Appellant also filed herein an application for leave to take additional evidence of facts occurring subsequent to the entry of judgment. An examination of the record indicates that this application has reference to an order made in the court below subsequent to the rendition of the judgment now before us on appeal, and that from such order made after final judgment an appeal has been taken by appellant to the Supreme Court, bearing the latter tribunal's number L. A. 15446. The application in question, therefore, should have been addressed to the Supreme Court in the above-numbered case. So far as the case before us is concerned, the application for leave to take additional evidence is therefore denied, without prejudice to its renewal in the Supreme Court in the case referred to in the matters presented by such application.

Other points raised on this appeal do not require discussion.

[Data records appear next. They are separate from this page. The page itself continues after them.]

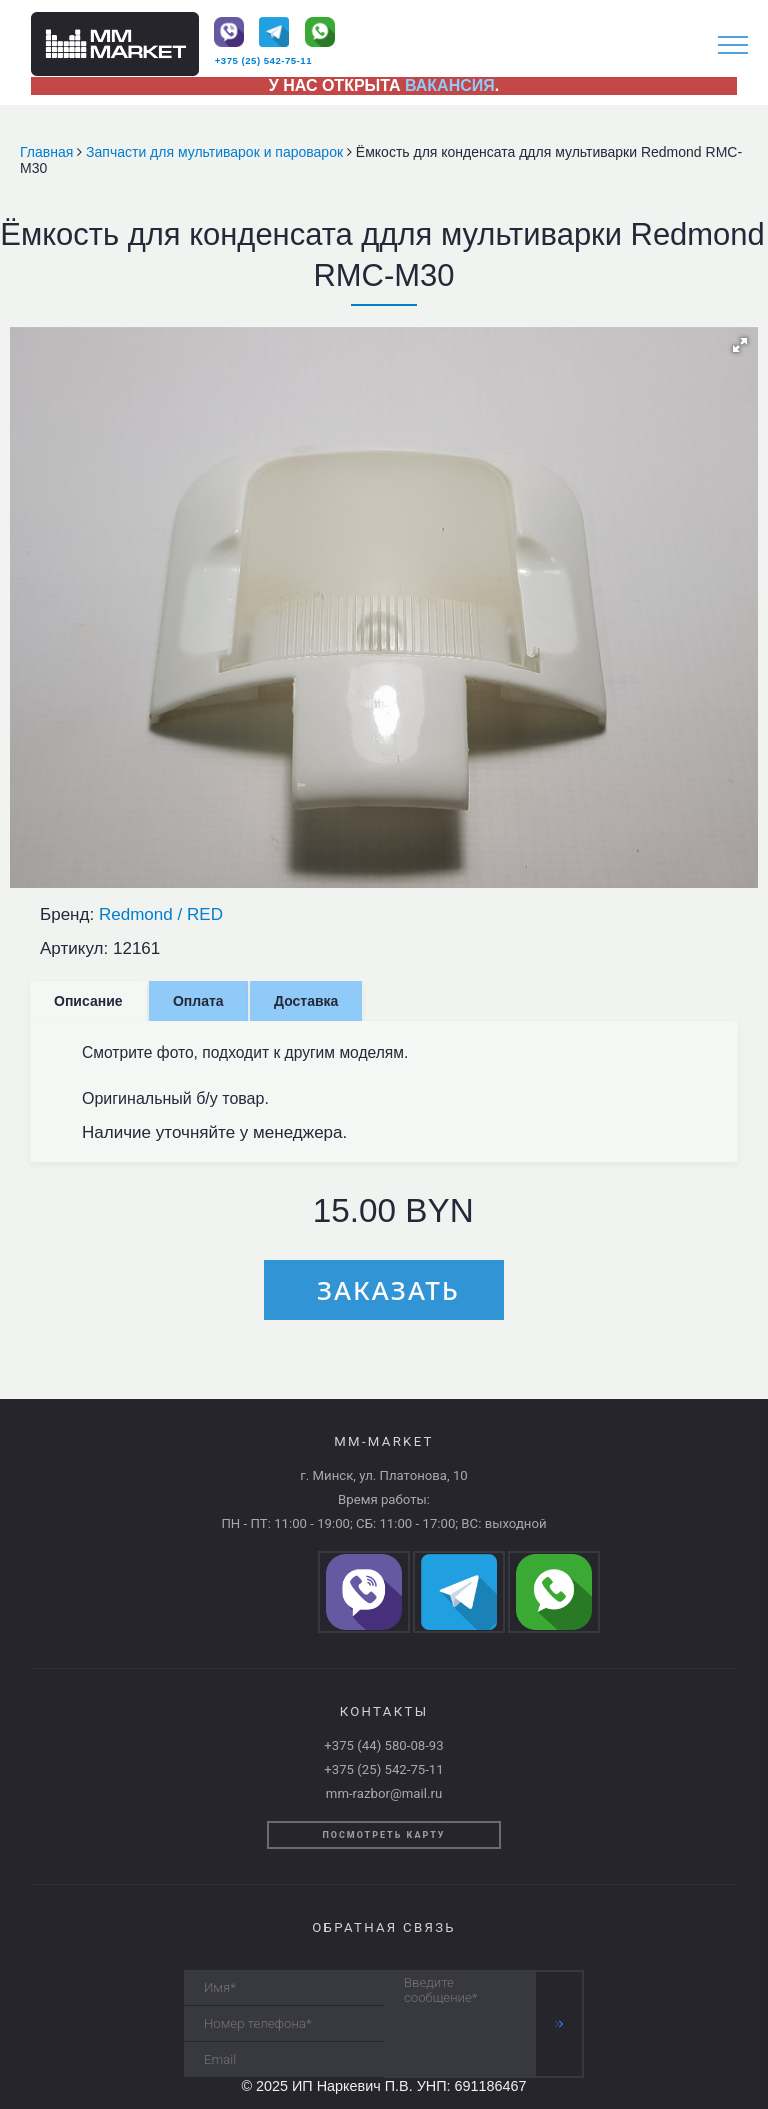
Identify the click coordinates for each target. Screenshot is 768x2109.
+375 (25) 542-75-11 (263, 60)
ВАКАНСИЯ (450, 85)
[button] (740, 345)
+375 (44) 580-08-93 (383, 1745)
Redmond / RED (161, 914)
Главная (48, 152)
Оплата (198, 1001)
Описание (88, 1001)
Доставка (306, 1001)
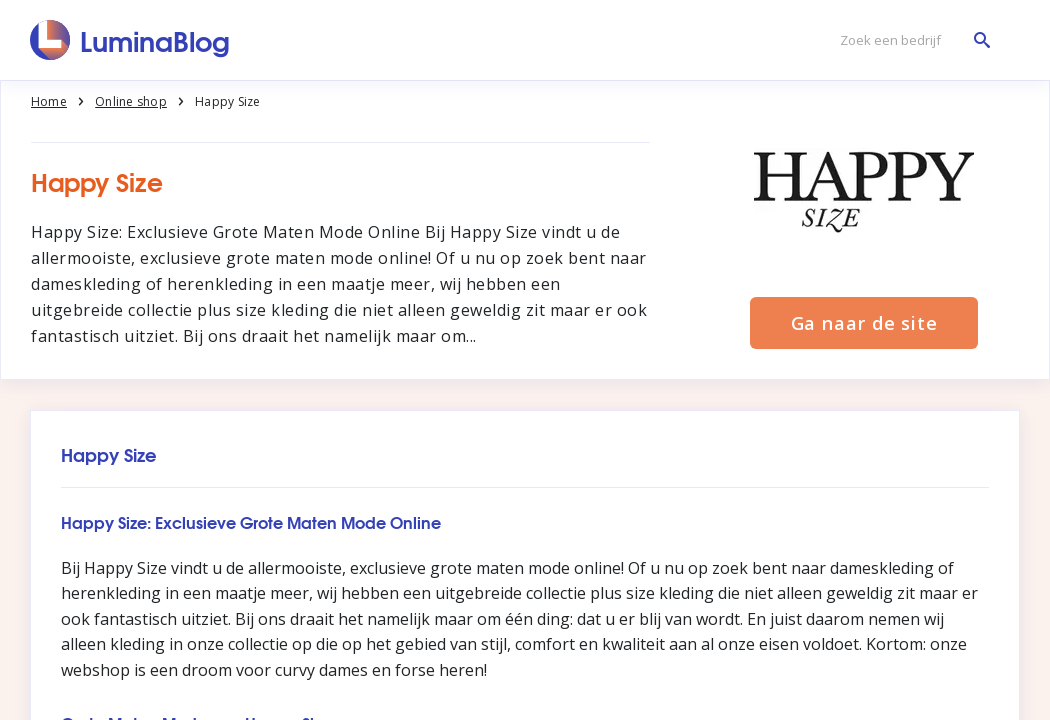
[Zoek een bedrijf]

In view of what we have said herein, it becomes necessary to reverse the judgment appealed from, but a new trial is not necessary. Holding as we do that the trial court was in error under the facts of this case in ordering that the father send his son to college, and due to the further fact that the minor respondent here involved attained his majority on June 11, 1936, since which time the appellant father was not required to maintain and support his son because of the latter's minority alone, the trial court in its findings should therefore render judgment for the total amount of such expenditures as were reasonably and necessarily made by or through the guardian ad litem appointed by the court for the maintenance and support of said minor son from the commencement of this action until he attained his majority on June 11, 1936.

Unless the parties stipulate as to the amount of such expenditures, then the trial court should take evidence as to the amount so necessarily expended for such support and maintenance from the date of the commencement of this action up to June 11, 1936, on which latter date the minor respondent became of age. [20 Cal. App. 2d 486]

For the foregoing reasons, the judgment is reversed and the cause remanded, with directions to the court below to enter judgment in accordance with the views herein expressed.

York, Acting P. J., and Doran, J., concurred.